# Intermezzo in C mixolydian for solo piano



## schuberkovich

This is a short and simple piece I wrote earlier this year. I uploaded it to test out uploading to Youtube with score. Any feedback is welcome and appreciated.


----------



## amfortas

xxxxxBut
O O O O that Mixolyhedian Rag -
It's so elegant!
So intelligent!


----------



## Aramis

amfortas said:


> xxxxxBut
> O O O O that Mixolyhedian Rag -
> It's so elegant!
> So intelligent!


You're not from this section, get out.


----------



## Vasks

According to the end of the piece, it 's in F, not C mixolydian.


----------



## Mahlerian

You don't really stabilize the tonality at the end or resolve the tension. Even with the ending I still "hear" it being centered on C, just unresolved.


----------



## schuberkovich

Mahlerian said:


> You don't really stabilize the tonality at the end or resolve the tension. Even with the ending I still "hear" it being centered on C, just unresolved.


That was actually deliberate. The piece originally was going to be called something like 'The Compromise', since the dissonant/cross-rhythm stuff is never resolved and an alternate solution is reached, but I thought that the title sounded 'lame'.


----------



## schuberkovich

Vasks said:


> According to the end of the piece, it 's in F, not C mixolydian.

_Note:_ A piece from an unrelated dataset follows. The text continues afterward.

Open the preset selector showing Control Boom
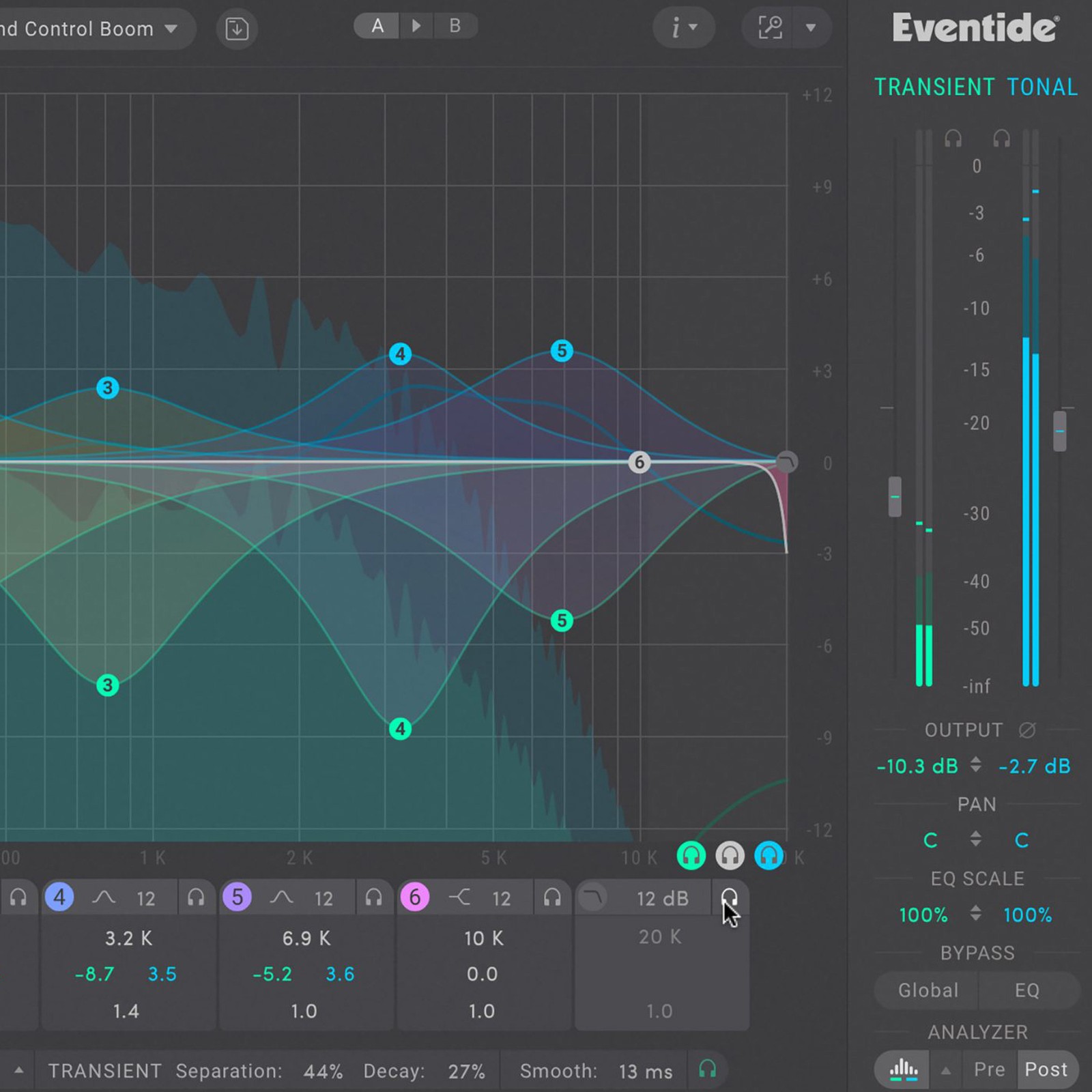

See the title on the video. I just forgot to put the whole title in the thread title.


----------



## schuberkovich

amfortas said:


> xxxxxBut
> O O O O that Mixolyhedian Rag -
> It's so elegant!
> So intelligent!


Erm...thanks?
15charssssss


----------



## PetrB

All I got, 12 July 2014 ~ "This Video is Private."


----------



## schuberkovich

PetrB said:


> All I got, 12 July 2014 ~ "This Video is Private."


Fixed

15 characters


----------



## Bruce

Very nice little piece. I particularly enjoy the little harmonic quirks you get by writing in the mixolydian mode. But the bass line seemed a little monotonous after a while, and I would prefer to hear a little more rhythmic variation in it.


----------